:: Artikel ::
Protest gegen Zwangsräumungen: Anecken – und dafür bezahlen
Vor einem Jahr starb die 67-jährige Rosemarie Fliess. Ist sie Einzelfall oder Symbol für die Brutalität von Zwangsräumungen?
Sie ist noch angeeckt, als sie schon tot war. Als die 67-jährige Rentnerin Rosemarie Fliess am 11. April 2013 zwei Tage nach ihrer Zwangsräumung in einer Obdachlosenunterkunft starb, wurde sie von stadtpolitischen Initiativen rasch zu einem Symbol erklärt. Für all die Menschen, die für Gentrifizierung und steigende Mieten bezahlen müssen – im schlimmsten Fall mit ihrem Leben. Hunderte Menschen demonstrierten deshalb in Kreuzberg, ein Demonstrant wurde von einem Polizisten bewusstlos geschlagen und wegen Landfriedensbruch und Körperverletzung angezeigt. Sein Prozess findet nächsten Mittwoch statt, am Wochenende rufen Initiativen zu Demonstrationen auf – gegen Zwangsräumungen und im Gedenken an Rosemarie Fliess.
Doch ob diese sich tatsächlich zur Symbolfigur für zunehmend in Bedrängnis geratene Mieter eignet, stand bereits wenige Tage nach ihrem Tod infrage. Die Vermieterin verwies auf die Hilfsmöglichkeiten, die sie Fliess angeboten und die diese ausgeschlagen habe. Medien zeichneten das Bild einer alten, verwirrten Frau, die isoliert in einer vermüllten Wohnung gelebt und sämtliche Kontaktversuche von Behörden abgeblockt habe. Eines Menschen also, bei dem nicht die hohen Mieten, nicht die Gentrifizierung schuld seien an der Räumung – sondern die persönliche Geschichte und das eigene Verhalten.
Selbst schuld?
Sicher ist: Fliess war ein Mensch, mit dem es das Leben nicht gut gemeint hatte. Ein Mensch, der sich schwertat, sich einzufügen in die Gesellschaft, der aneckte und dafür immer wieder bezahlte. Sie war ein Kriegskind, 1945 geboren, pflegte lange ihre kranke Mutter. Als diese verstarb, weigerte sich Fliess, aus der gemeinsamen Wohnung in Thüringen auszuziehen. Als die Polizei die Wohnung räumen wollte, fand sie einen Zettel an der Wand vor. Auf dem bezeichnete Fliess die DDR als „das größte Gefängnis“.

:: Anforderungen ::
- A) Welche Orts- und Ländernamen nennt der Artikel über Rosemarie Fliess?
- B) Schreibe den Artikel über Rosemarie Fliess und die Proteste gegen Zwangsräumungen weiter.
Die Auflistung steht in keinem Zusammenhang mit dem Artikel.

Einträge zu Zielkoordinaten

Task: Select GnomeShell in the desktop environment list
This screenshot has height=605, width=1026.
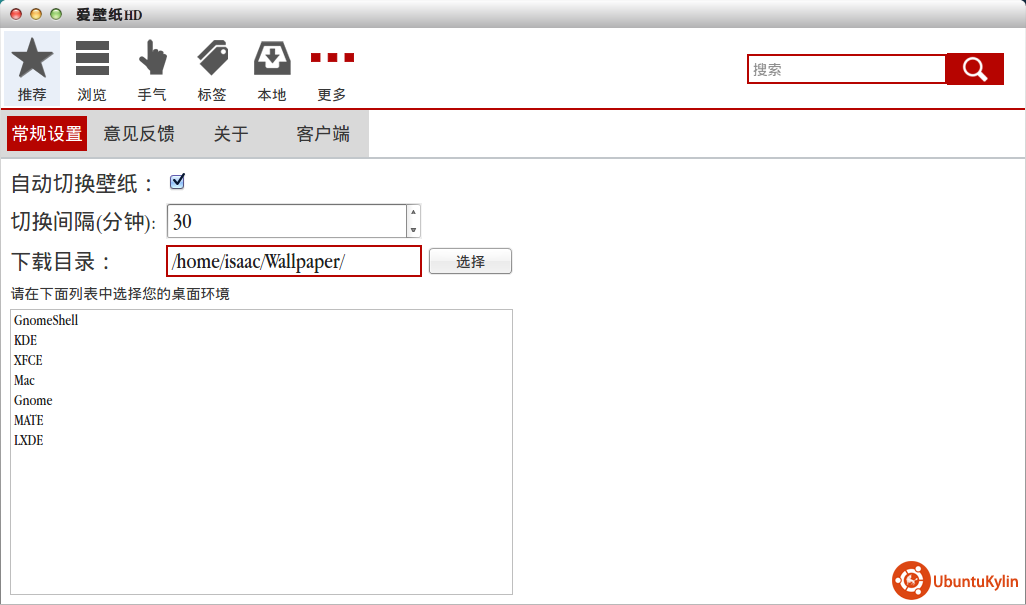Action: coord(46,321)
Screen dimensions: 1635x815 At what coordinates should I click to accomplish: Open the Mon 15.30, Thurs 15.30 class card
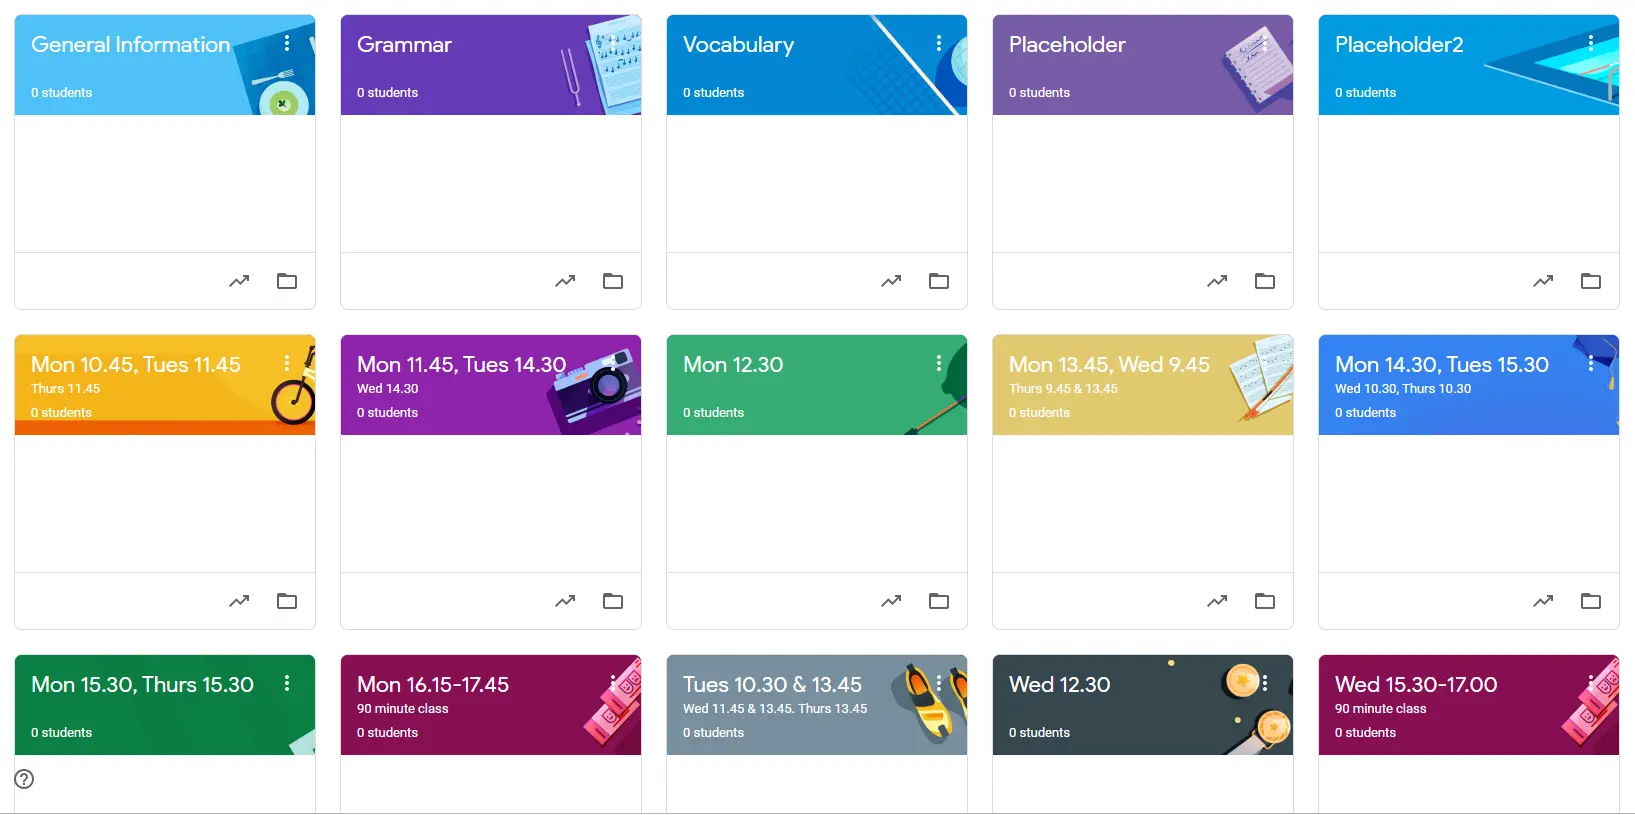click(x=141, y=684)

:: Ergebnisse je Aufgabe ::
- A) Kreuzberg, Thüringen, DDR

- B)
Unter dem Motto "Würde und Widerstand - für eine Gesellschaft ohne Zwangsräumungen, Polizeigewalt und soziale Ausgrenzung" ruft die Kampagne "Zwangsräumung verhindern" für Samstag zu einer Demonstration auf zum Jahrestag des Tods der Rentnerin Rosemarie Fliess, die nach ihrer Räumung starb. Die Demo beginnt um 17 Uhr am U-Bahnhof Schönleinstraße in Kreuzberg. (js)
Fliess selbst war da schon weg: Sie versuchte über Prag in den Westen zu fliehen, wurde auf der Flucht aber gefasst. Die Wirbelsäulenverletzung, die sie bei der Verhaftung erlitt und die offenbar nie richtig behandelt wurde, machte ihr bis zuletzt Probleme. Sie kam nicht ins Gefängnis, sondern zwangsweise in die Psychiatrie. Wie lange sie dort war, was sie dort erlebte, das hat sie auch Tatjana Sterneberg nicht erzählt, die eine Beratungsstelle für SED-Opfer betreute und bei der Fliess Ende 2003 vor der Tür stand.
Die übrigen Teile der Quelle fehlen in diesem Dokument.